Project Description
Liveability in numbers.
Habistasis allows both individuals and policymakers alike to calculate liveability scores for postcode regions, with a breakdown on which stats contribute positive or negatively to an area's score, and its overall liveability. This insight allows for and promotes a more targeted and strategic plans, both individual and policy-level, to improve liveability in areas which need it most.
Habistasis additionally provides recommendations for government rebates, subsidies, and other schemes to individuals in low-liveability areas.

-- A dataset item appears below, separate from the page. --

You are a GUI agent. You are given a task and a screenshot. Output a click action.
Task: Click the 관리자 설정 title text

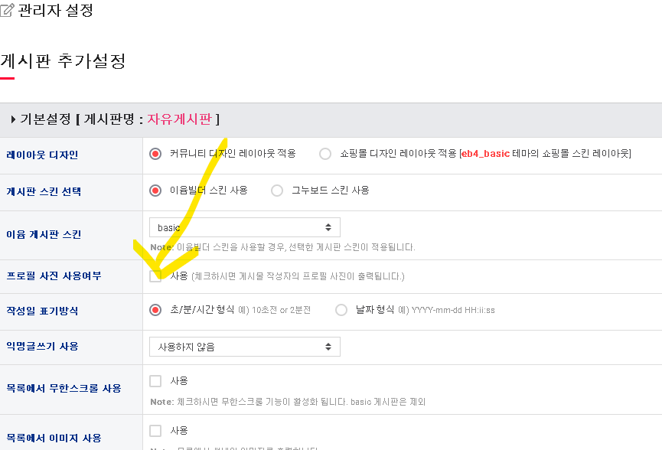pos(55,10)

Please note: the Vercel application is currently unavailable. Please refer to https://github.com/ctrl-alt-elit3/habitasis#readme for information on setting up a local demo.
Data Story
Understanding:
We started to see how to best approach the problem - we looked at datasets from transport, housing, bonds, FuelCheck to see how we could make sense of it
Collation:
We spent time acquiring, processing, and collating data for analysis with automated tools and scripting to create a consistent format, "indexed" by postcode.
Constructing:
We started with a mockup of what the application should look like, with assets and a landing page, as well as the foundations for a scoring algorithm, that assigns scores to postcodes based on their average fuel prices, rental prices, and vehicle ownership.
Build:
Once we had a model for the scoring system, using Python (Flask) and React, we built an MVP: a web application with Python and React, where the user can enter their postcode, and the application calculates a liveability score for them.